About me

Greetings! This is Amit Pandey. A Researcher with Passion for Products, Poetry and Teaching.

I am a Data Science Researcher working with Prof. Vikram Pudi at the Data Sciences and Analytics Center, KCIS-IIIT Hyderabad. My interests include Statistical Al, Applied Machine Learning, Natural Language Processing & Understanding, Computer Vision, and Business Intelligence. Experienced Product Manager with a demonstrated history of working in the fast-paced tech startup environment.

Currently working on: Feature-rich contextual embeddings for downward tasks such as Classification, Ranking, and Recommendation.

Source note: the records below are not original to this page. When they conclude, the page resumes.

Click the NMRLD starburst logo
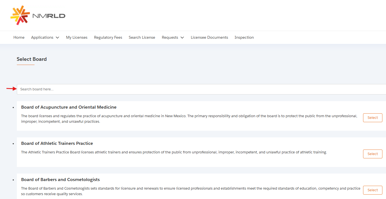The height and width of the screenshot is (199, 386). pyautogui.click(x=20, y=15)
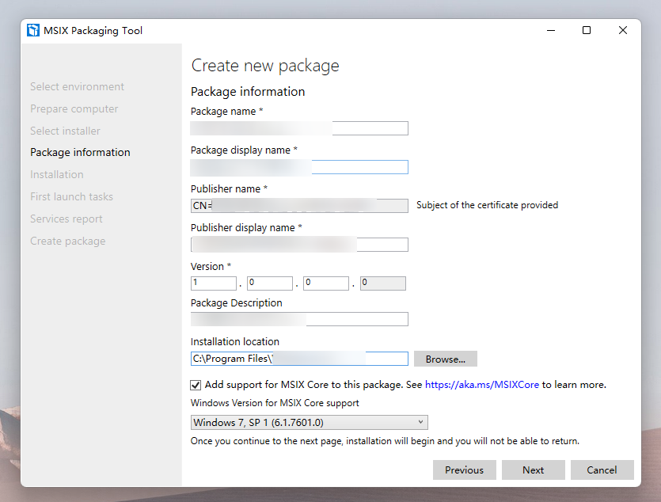Minimize the MSIX Packaging Tool window
This screenshot has height=502, width=661.
pos(550,30)
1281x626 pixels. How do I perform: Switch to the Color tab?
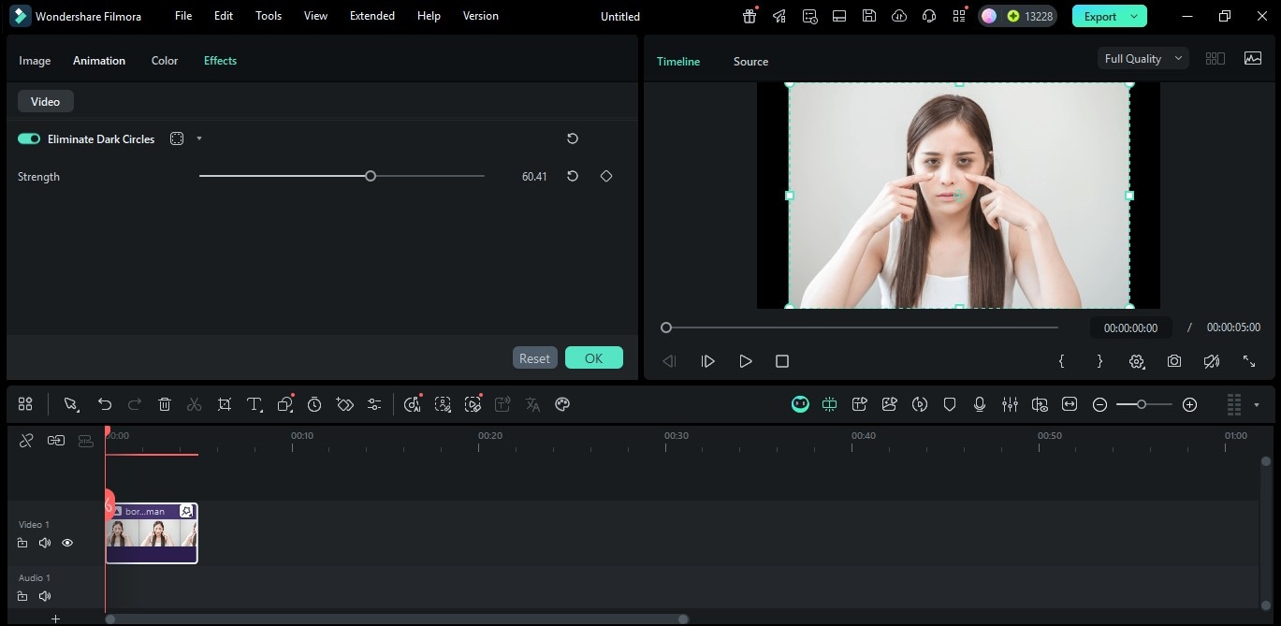click(164, 60)
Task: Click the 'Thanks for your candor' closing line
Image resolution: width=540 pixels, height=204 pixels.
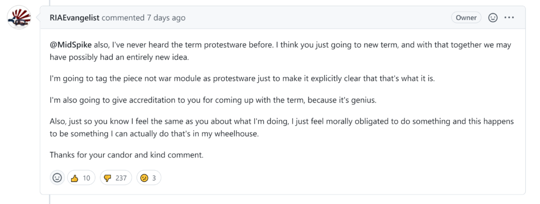Action: 127,155
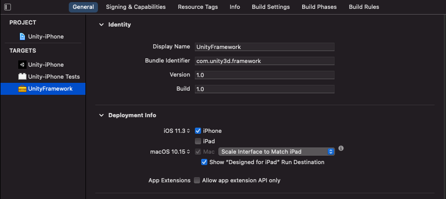Viewport: 446px width, 199px height.
Task: Open the iOS 11.3 version stepper
Action: pos(177,131)
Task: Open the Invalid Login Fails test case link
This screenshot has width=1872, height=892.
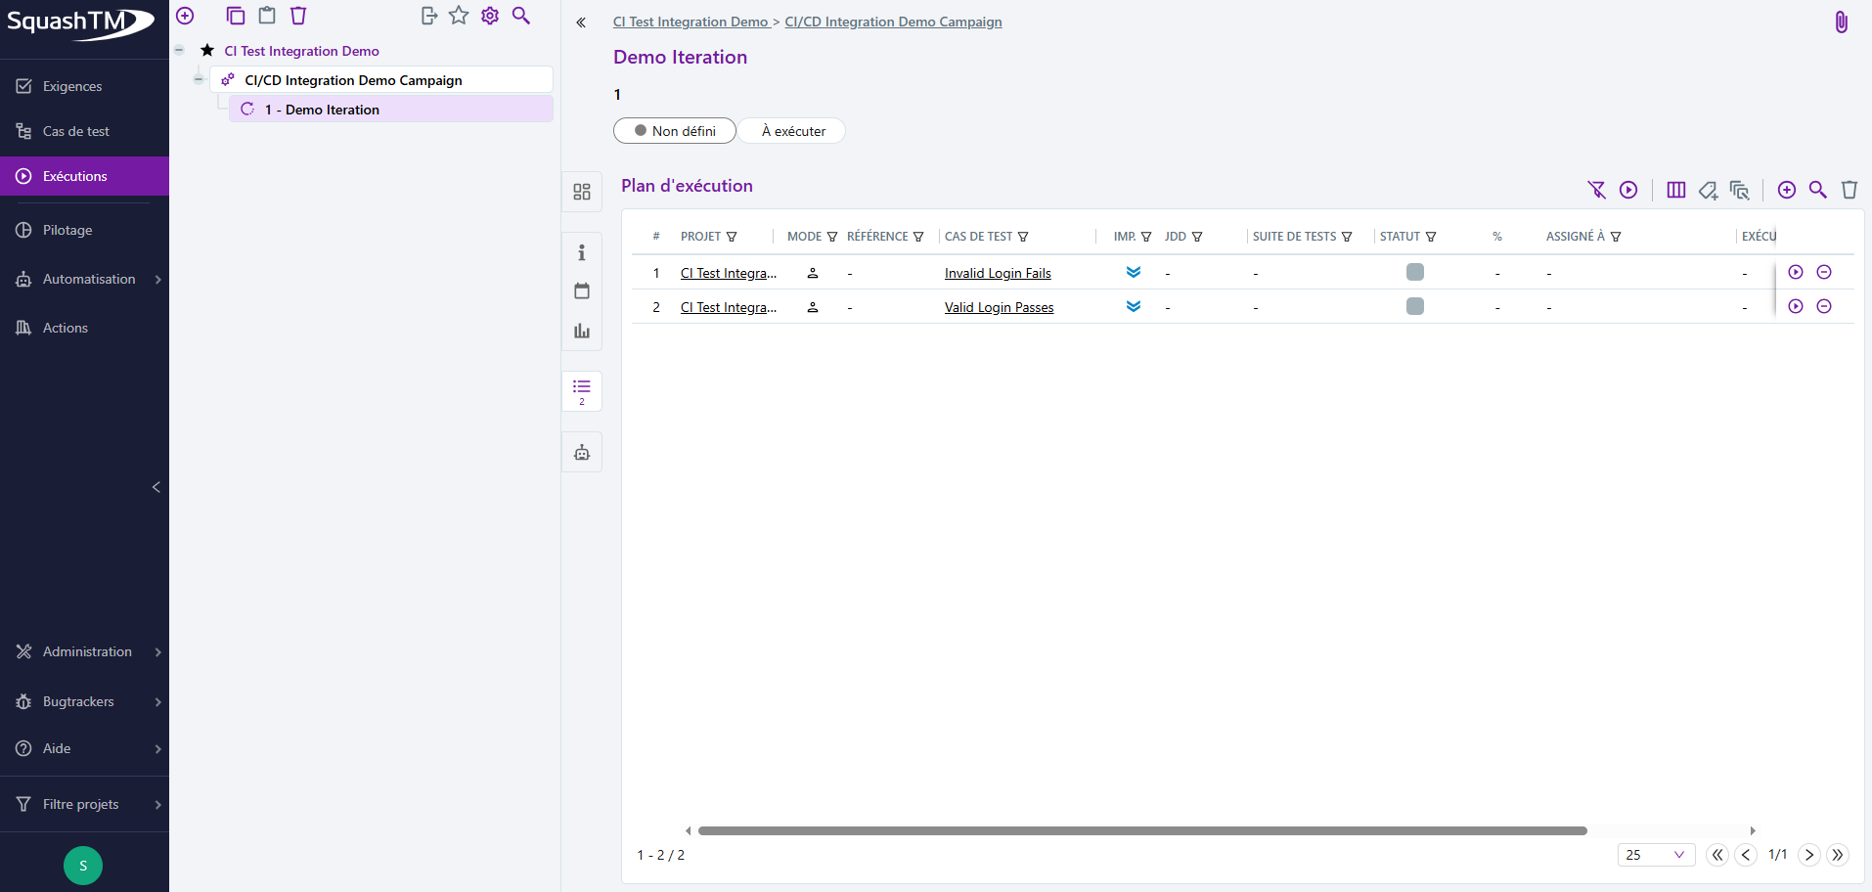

Reach out for discussing new ideas and for research collaboration.

Education

  • International Institute of Information Technology, Hyderabad, India (2020-Present) : MS by Research - focused on Statistical AI, Applied NLP and Multimodal Machine Learning. (9 CGPA)
  • BVCOE, GGSIPU, New Delhi, India : B.Tech in ECE - First Division (8.07 CPGA)
  • Intermediate - CBSE : PCM with Computer Science - 92.2%

Related Courses

  • Statistical Methods in AI , Optimization Methods, Advanced NLP, Applied NLP, Computer Vision, Digital Image Processing, Topics in Applied Optimization.

Work experience

  • Aug 2020- Present: Data Science Researcher
    • DSAC, IIIT Hyderabad
    • Supervisor: Professor Vikram Pudi
    • Currently working on developing feature-rich embeddings for a wide range of downward tasks such as Classification, Ranking, and Recommendation. Also exploring Text Summarization, Creative NER and Explainability in AI.
    • The current role focuses on exploring and optimizing Applied Machine Learning solutions.
  • Oct 2021-Present: Lab Instructor and Teaching Assistant
    • FMML, IIIT Hyderabad
    • Supervisor: Professor C V Jawahar and Anoop Namboodiri
    • Lab instructor and teaching assistant for UG and PG students enrolled in Foundations of Modern Machine Learning course. Also take office hours and doubt clearing sessions.
  • May 2018 - Aug 2020 : Product Manager
    • Aphelia Innovations
    • Optimized Products and services to best suit clients requirements by working closely on all the parts of the Product lifecycle- Conceptualisation, Designing, Testing, and Deployment and Marketing. Ensured on-time delivery of high-quality products and services by leading a team of programmers, designers, and marketing professionals. Created a hassle-free experience for clients with effective communication

Projects

  • Blue Whale detection
    • Developed a system to detect and identify Blue whales (endangered species). A Light, fast and Robust system giving an accuracy comparable to the system developed by Stanford University team. (To be submitted )
  • Biometric Pattern Classification for Fasater Identification
    • Created a pipeline to classify finger print patters for downward task of Identification. It acted as preliminary step for reducing complexity of database search in the problem of automatic fingerprint matching . Though it didn’t out perform neural networks, it explored SVM’s capability of learning sparse high dimensional data. Low training data requirement, introduction of Error of Correcting Codes paired with carefully picked image processing techniques gave impressive results. Improved speed of identification by more than 2x and accuracy by around 7% (over other non-dl techniques).
  • Scientific Document Summarization
    • Summarization of scientific articles is a widely studied problem. Incorporating the additional information like facets of research information along with the summaries of papers written by other papers citing it can be useful for the task of summarization. Citations contain meta-commentary and provide additional contextual information about a reference paper. Since the citances contain some specific excerpts of the paper depending on their use-case, identifying which exert in reference paper a particular citance is referring to is helpful. Thus defining the summarization task of the reference paper based on its citation papers along with using an abstract of the reference paper helps by providing additional contextual information. Developed pipeline for better recall of RPs for given Citances of CPs. (To be submitted)
  • Feature rich word embeddings : (Flock of Words)
    • At the core of any NLP task are the word embeddings which are able to capture the details of the language in higher dimensional space. From classical to modern machine learning methods, all benefit from finer pre-trained word embeddings that can reduce overhead at the time of computation and improve accuracy. Improved accuracy on standard NLP tasks such as classification and STS by 10% (relative to the baseline). (To be submitted)
  • GrabCut
    • Implemented GrabCut(Microsoft)- An Interactive Foreground Extraction using Iterated Graph Cuts based on Maxflow-Mincut optimization problem.
  • Panaroma Generator
    • Stitch together multiple images of same scene (in random order) with some overlapping portion to get a panaromic image. Can be used for indoor and outdoor scene recreation.
  • Suicidal Tendency detection
    • Conceptualizing RNN/Bi-LSTM/Transformer based sentiment analysis specifically to detect suicidal tendencies in a person.
  • Multilingual NER detection in creative work
    • Working on solving NER problem in artistic/creative works such as poems and speeches.